I’m currently working on an ALU in VHDL. To get warmed up, I tried my hand at some basic arithmetic, which I’m going to discuss in this blog post. Here’s the diagram of the ALU:

A and B are the two inputs and F will be the result. Each input and output is a 4-bit number. S represents the function selected. For now I’m going to use the following:

- 1 = Add
- 2 = Subtract
- 3 = Multiply
- 4 = Divide

I can add new functions as I need them. I also have the option of expanding the number of bits to work with. For now, I’ll just keep this simple.

I’m a software developer, so I look at this problem and I think “switch/case statement”. As it turns out, there is a case statement for VHDL. Some searching on Bing turns up this website: VHDL-Online. Which I found to be very clear and easy to read. I learn quicker from examples, so this site will be my go-to site for looking up VHDL syntax. As I looked over the syntax examples, I noticed that the case statement doesn’t work without a process block. I just wrapped my case statement with a generic process block and came up with this block of code:

entity smallalu is port ( S: in integer range 0 to 15; A,B: in signed(3 DOWNTO 0); F: out signed(3 DOWNTO 0) ); end smallalu; architecture Behavioral of smallalu is begin process (S,A,B) begin case S is when 1 => F <= A+B; when 2 => F <= A-B; when 3 => F <= RESIZE(A*B,4); when 4 => F <= A/B; when others => end case; end process; end Behavioral;

You’ll have to include “use IEEE.numeric_std.ALL;” at the top in order to use the math functions (and “signed” data types). Most of the code is pretty obvious: When the selector is set to “1”, then add the two inputs and assign to the output and so on. The multiply was a bit of a challenge. My simulation was showing “U” for the outputs of a multiply. I did some investigating and discovered (or rather, rediscovered) that multiplying two 4-bit numbers results in an 8-bit number. At one time, I knew that, but it’s been a while. So I did some research and discovered the “resize” function that allowed me to take the 8-bit result and resize to a 4-bit result. The understanding is that I can’t really multiple any more than 2-bits from A with 2-bits from B, otherwise, it’ll overflow. So I’ll need to figure out a solution to that issue in the future, when I decided to expand the data path width.

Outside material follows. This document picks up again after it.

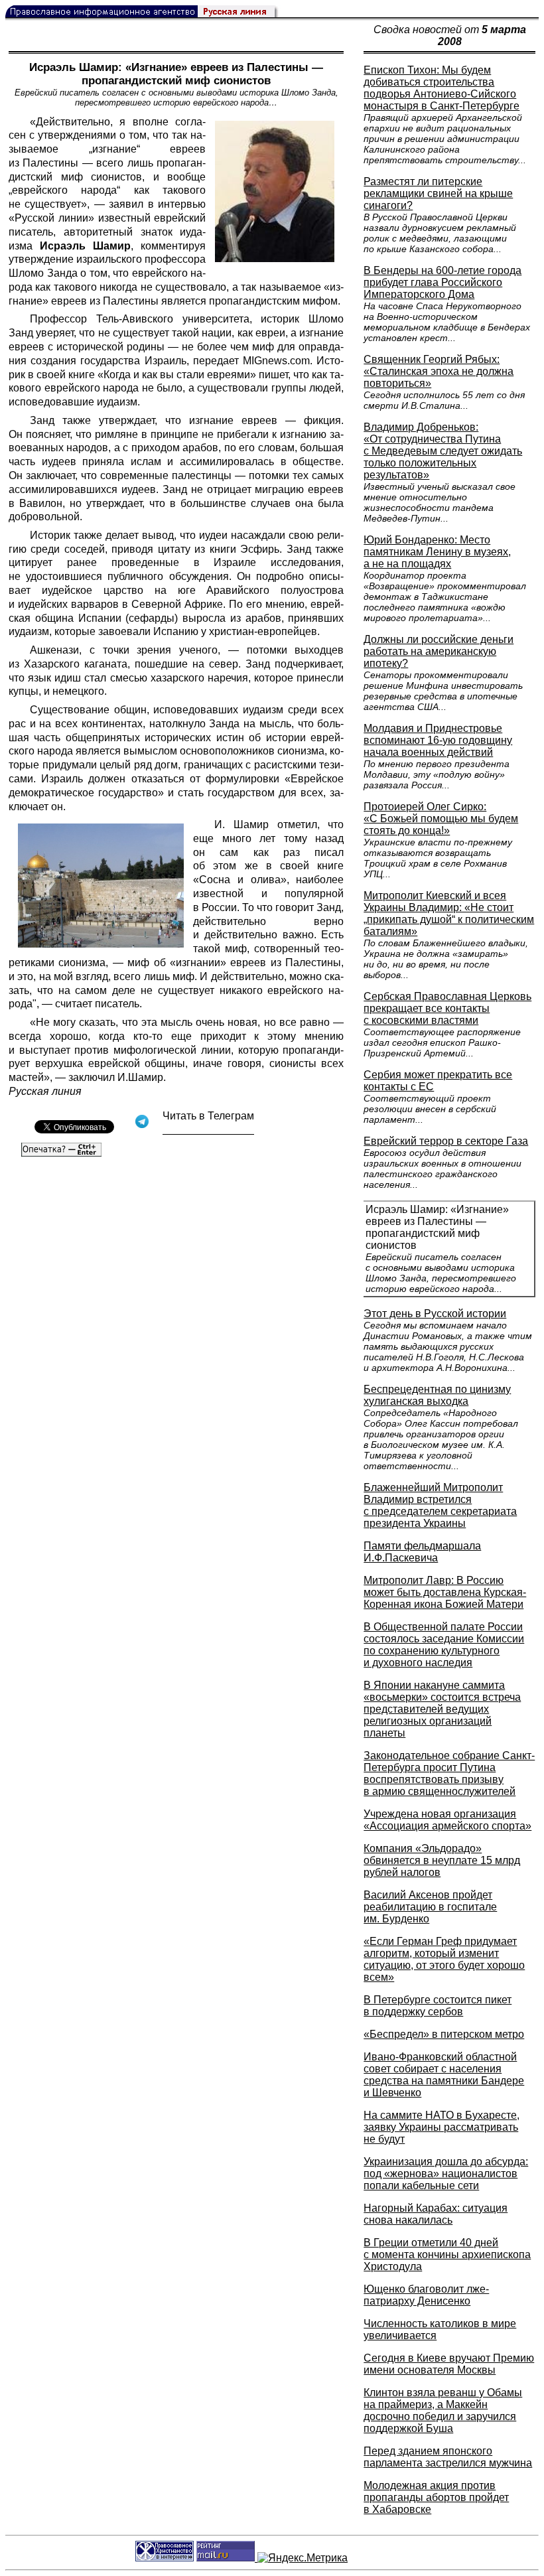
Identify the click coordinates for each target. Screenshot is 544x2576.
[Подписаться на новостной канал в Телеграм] (208, 1129)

There is also an unsigned data type. If you change your inputs to unsigned, you must also change F to unsigned. Everything will work correctly (except you’ll be working with positive numbers only).

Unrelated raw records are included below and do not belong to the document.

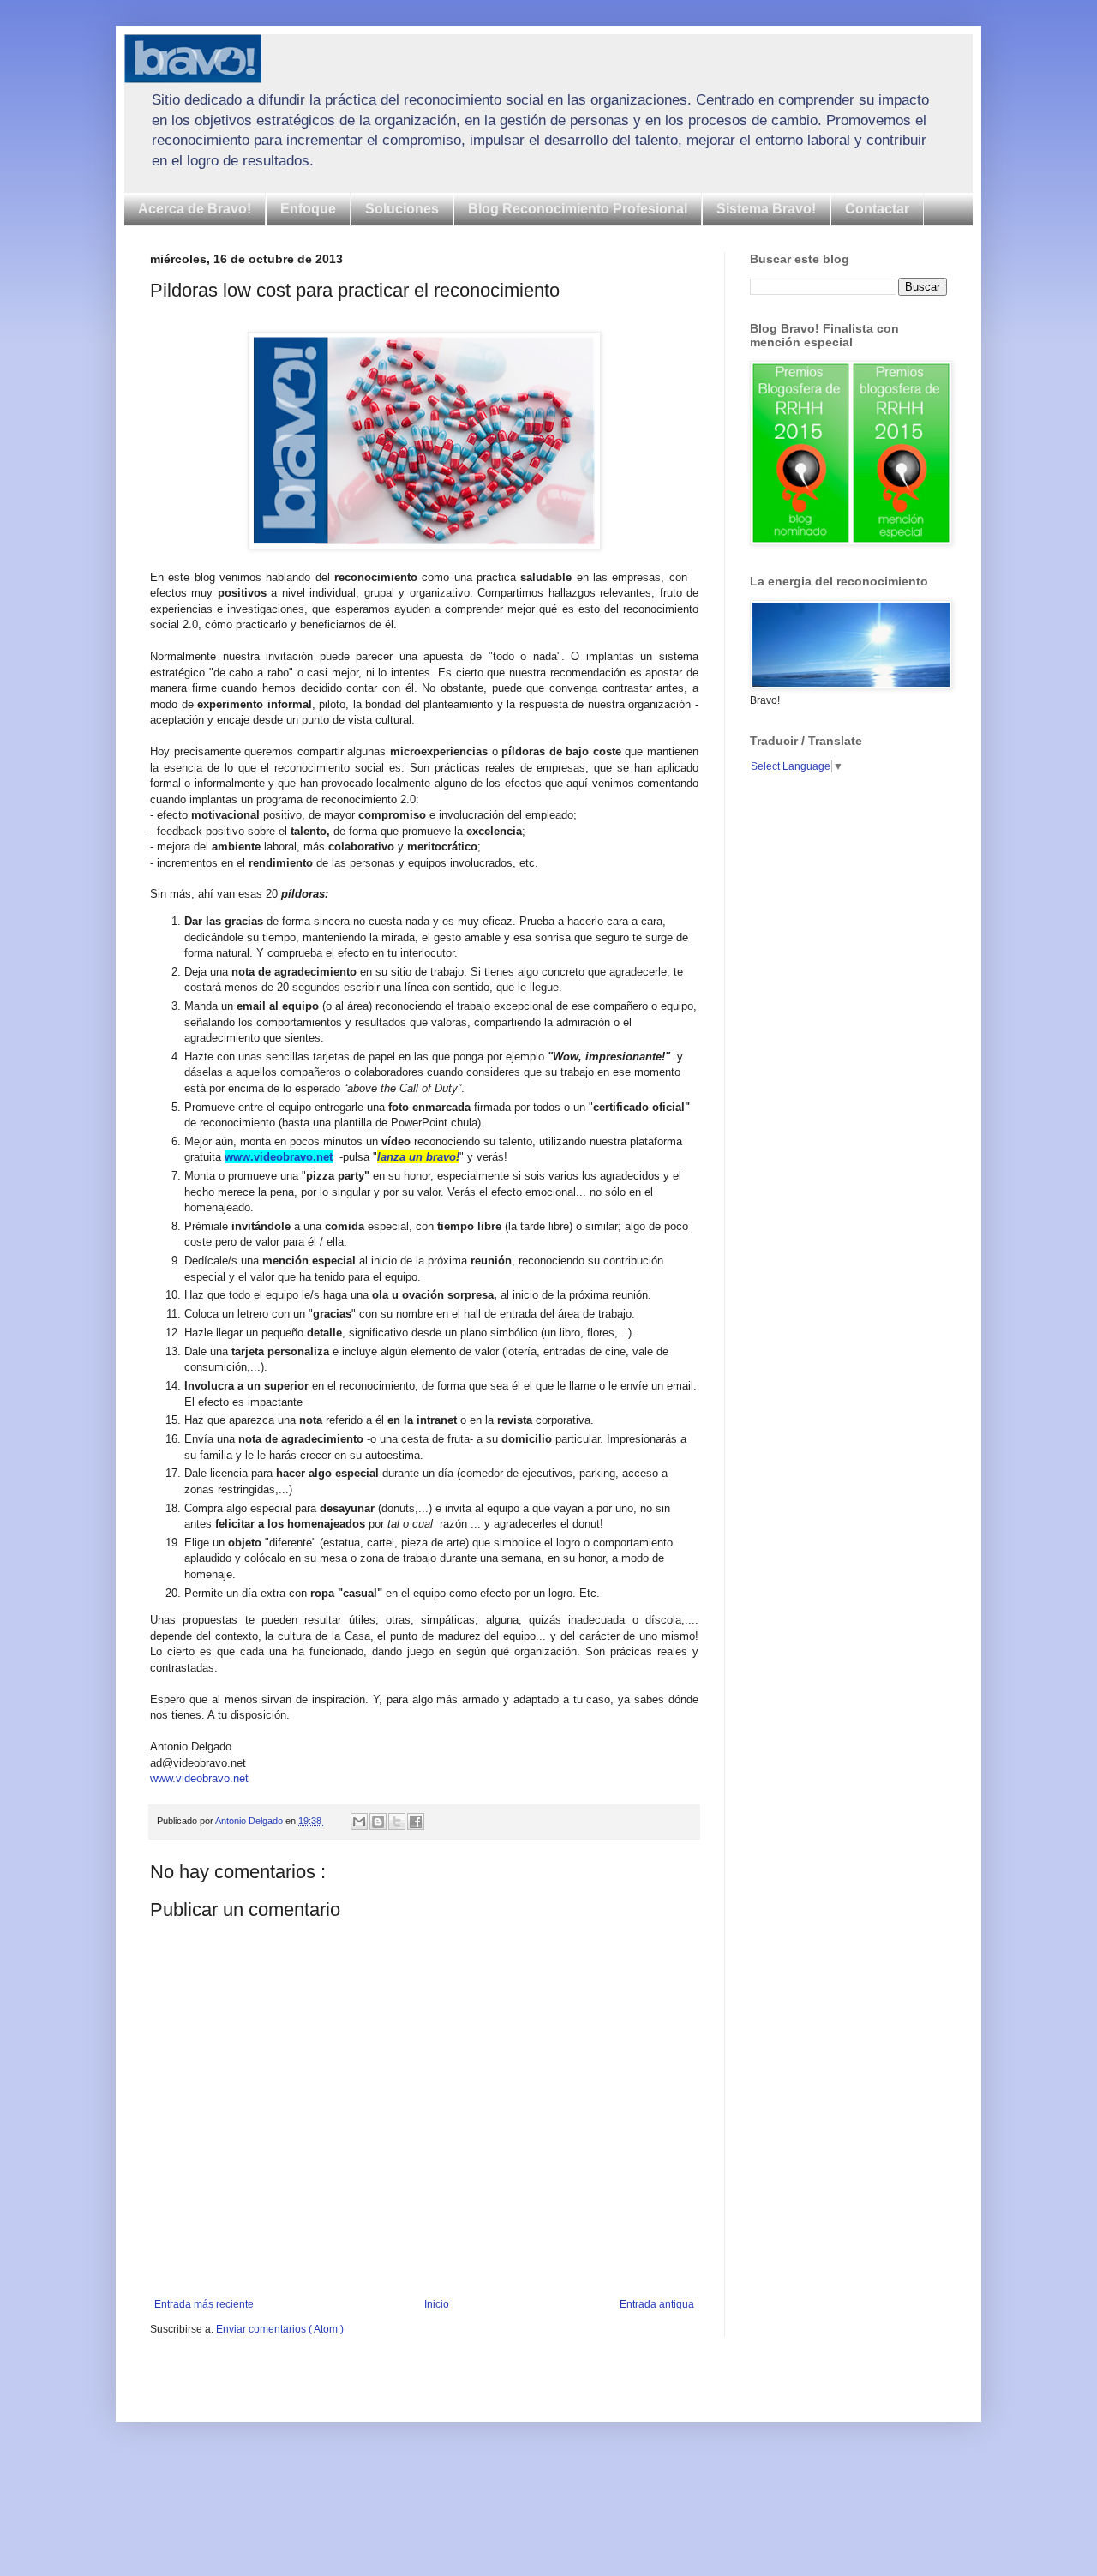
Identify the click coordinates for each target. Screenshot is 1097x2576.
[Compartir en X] (396, 1821)
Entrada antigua (657, 2304)
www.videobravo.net (279, 1156)
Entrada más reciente (204, 2304)
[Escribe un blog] (378, 1821)
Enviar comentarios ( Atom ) (280, 2329)
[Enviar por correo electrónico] (359, 1821)
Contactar (877, 208)
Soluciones (402, 208)
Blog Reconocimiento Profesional (577, 208)
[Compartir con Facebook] (415, 1821)
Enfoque (308, 208)
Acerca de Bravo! (194, 208)
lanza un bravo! (418, 1156)
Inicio (436, 2304)
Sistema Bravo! (766, 208)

Next, I wanted to add a reset or clear function. Technically, it’s just a constant zero output because there are not latches inside this ALU. This code is pure logic. Here is what the code looks like after the change:

entity smallalu is port ( S: in integer range 0 to 15; A,B: in signed(3 DOWNTO 0); F: out signed(3 DOWNTO 0) ); end smallalu; architecture Behavioral of smallalu is begin process (S,A,B) begin case S is when 0 => F <= to_signed(0,4); when 1 => F <= A+B; when 2 => F <= A-B; when 3 => F <= RESIZE(A*B,4); when 4 => F <= A/B; when others => end case; end process; end Behavioral;

As you can see, assigning a zero to F is not just a matter of using an assignment. A constant zero is assumed to be an integer data type. The “to_signed()” function can be used to convert it into a signed data type. This function requires the number of bits, so I put in a 4. The simulation look like this:

The first block up to 10ns is just the clear. From 10ns to 20ns is “add”, from 20-30 is “subtract”, 30-40 is multiply and finally 40-50 is divide (as you can see I’m dividing 4 by 2).

One last test, I decided to compile this code for the mimas board, just to see what kind of resources it would occupy on my FPGA. I didn’t map any inputs and outputs, and I didn’t transfer this to the board since I don’t have enough dip switches to represent S, A and B (though I’m sure I could get creative and use the push buttons for “B” inputs or something). Anyway, here is the result:

Slice Logic Utilization: Number of Slice Registers: 0 out of 11,440 0% Number of Slice LUTs: 47 out of 5,720 1% Number used as logic: 47 out of 5,720 1% Number using O6 output only: 38 Number using O5 output only: 0 Number using O5 and O6: 9 Number used as ROM: 0 Number used as Memory: 0 out of 1,440 0% Slice Logic Distribution: Number of occupied Slices: 19 out of 1,430 1% Number of MUXCYs used: 8 out of 2,860 1% Number of LUT Flip Flop pairs used: 47 Number with an unused Flip Flop: 47 out of 47 100% Number with an unused LUT: 0 out of 47 0% Number of fully used LUT-FF pairs: 0 out of 47 0% Number of slice register sites lost to control set restrictions: 0 out of 11,440 0%

As you can see 47 LUTs are used for the logic as well as 19 slices. This represents about 1% of the chip resources. Not bad. I’m betting that a multiplier scales up exponentially. So an 8-bit alu is going to take up more than double the resources. Let’s find out…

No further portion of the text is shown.